As children we generally believe ourselves to be the epitome of personhood, incapable of error, and though this feeling returns with a vengeance in our teenage years, we generally learn as we grow that our opinions of ourselves might be mellowed slightly and we eventually reflect more accurately about who we are and what we are capable of. Unless of course we are narcissists in which case we believe well into adulthood that we are no more or less than exactly who we ought to be.

Is West’s self-hype simply the by-product of an undeveloped ego ideal?

In over 40 years of hip-hop we have heard a steady stream of self-righteousness known by rap insiders as “braggadocio” and by everyone else as “being really, really confident.” But the history of braggadocio goes back further than men in loose clothing boasting of their hard raps, car collections and the wide range of postcodes in which women are sexually available to them.

Before Jason Derulo was even around to sing his name at the start of every song, the art of bragging was an appreciated facet of black culture, part of an overall cultural backlash to oppression in the 1940s and ’50s. Where white people called them “boy,” they called each other “man,” and where white people dressed in frocks, ties and cardigans, they wore heavily padded, draping zoot-suits and walked with swagger. It was the beginning of a deliberately defiant culture that stating one’s grandiosity became overtly symbolic of. Only later would the groovy beats and lightning fast raps be added to the proverbial mix.

Is Kanye West’s all-pervasive ego just the latest nod to a rich cultural history?

Bret Easton Ellis believes that through every performer’s veins the blood of an egotist flows, which would suggest that humility in musicians is either a front or a denial. West certainly seems honest about his feelings, but there could be a deeper meaning behind his verbal strutting. When you start at the bottom and aim for the sky, maybe an undeveloped ego ideal is just what you need to get yo-self going. Because West is black, he probably does get more criticism for his ego, his music and everything else. Talking about being a black celebrity he says, “I’m laughing to keep from crying.” A burgeoning ego is the perfect encouragement to say, “Nah, I am a God” and keep on spinning mad raps. His vanity is a statement of individuality and strength.

Although this kind of tunnel vision belief in your own music can catalyse moments of brilliance, it’s not all rainbows and unicorns for the self-respecting artist, or those around them. One only has to look to Irish rocker-come-philanthropist Bono to see that even the perception of an overflowing ego is enough to arouse condemnation from previously neutral parties. John Lennon too had an ego, but apparently you can get away with that if you literally are bigger than Jesus.

I’m laughing to keep from crying.

It’s typical for highly competent narcissists to achieve quick successes in their field. Their charisma and sheer bluster can see them charm their way into situations where they end up with the opportunities to share their talents.
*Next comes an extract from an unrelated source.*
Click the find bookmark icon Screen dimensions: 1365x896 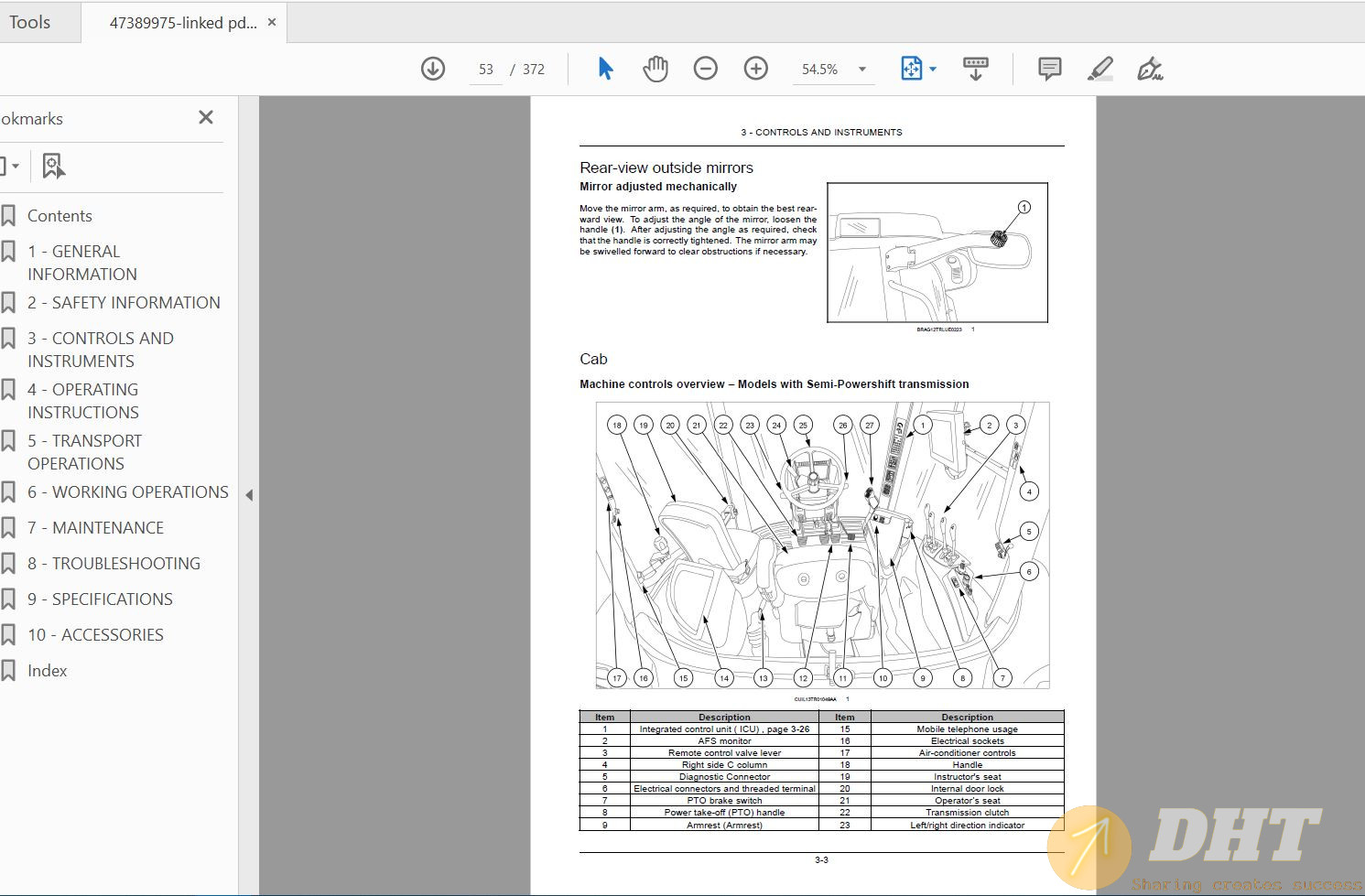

Kanye West was a competent producer before he was a notorious rapper and this gave him an in with music industry juggernaut Jay Z who saw his potential.
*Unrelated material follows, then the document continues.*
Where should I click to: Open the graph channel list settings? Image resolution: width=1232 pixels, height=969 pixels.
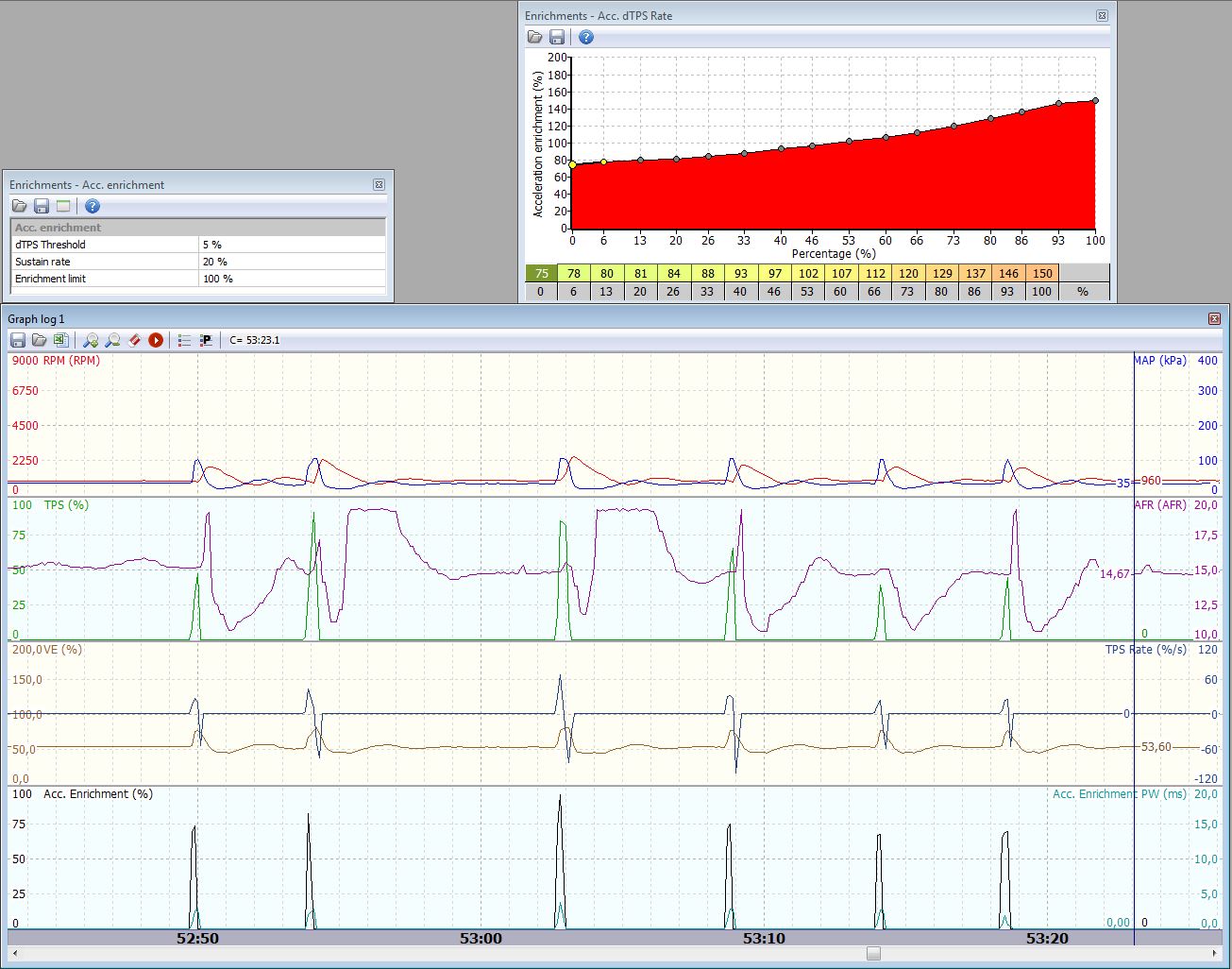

It is also typical for competent narcissists to bring about their own disastrous downfalls by stirring resentment in their perceived underlings, who gradually undermine their power from within. West has been supportive of other artists; one example is when he told fellow media devil Miley Cyrus, “There are not a lot of artists I believe in more than you right now.” But through his own single-mindedness he has also alienated peers, fans and the media. In 2006 he won best hip-hop artist at the MTV Europe Music Awards, but disappointed at not winning best video, he crashed the stage, stating “If I don’t win, the awards show loses credibility.”
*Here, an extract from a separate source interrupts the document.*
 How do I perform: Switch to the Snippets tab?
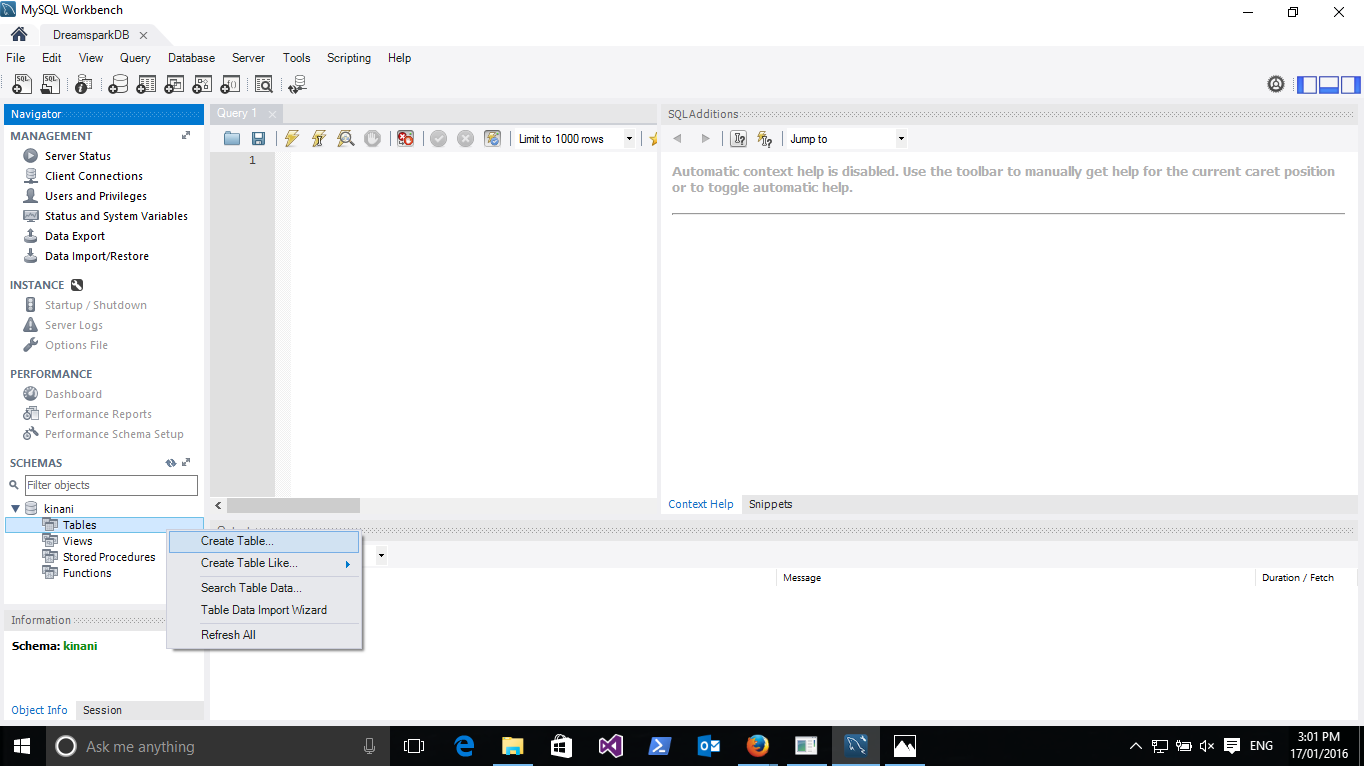point(770,504)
Right now Kanye West is impervious to criticism. His ego-antics are amusing enough that we laugh them off, and if his music stays strong we won’t mind if he embarrasses a celebrity or two at an awards show every now and then. But the sheer focus of his mind that has brought him to where he is may also be his undoing. His ego is a double-edged sword, swinging wildly: one moment he is hailed a visionary, the next a ranting brat.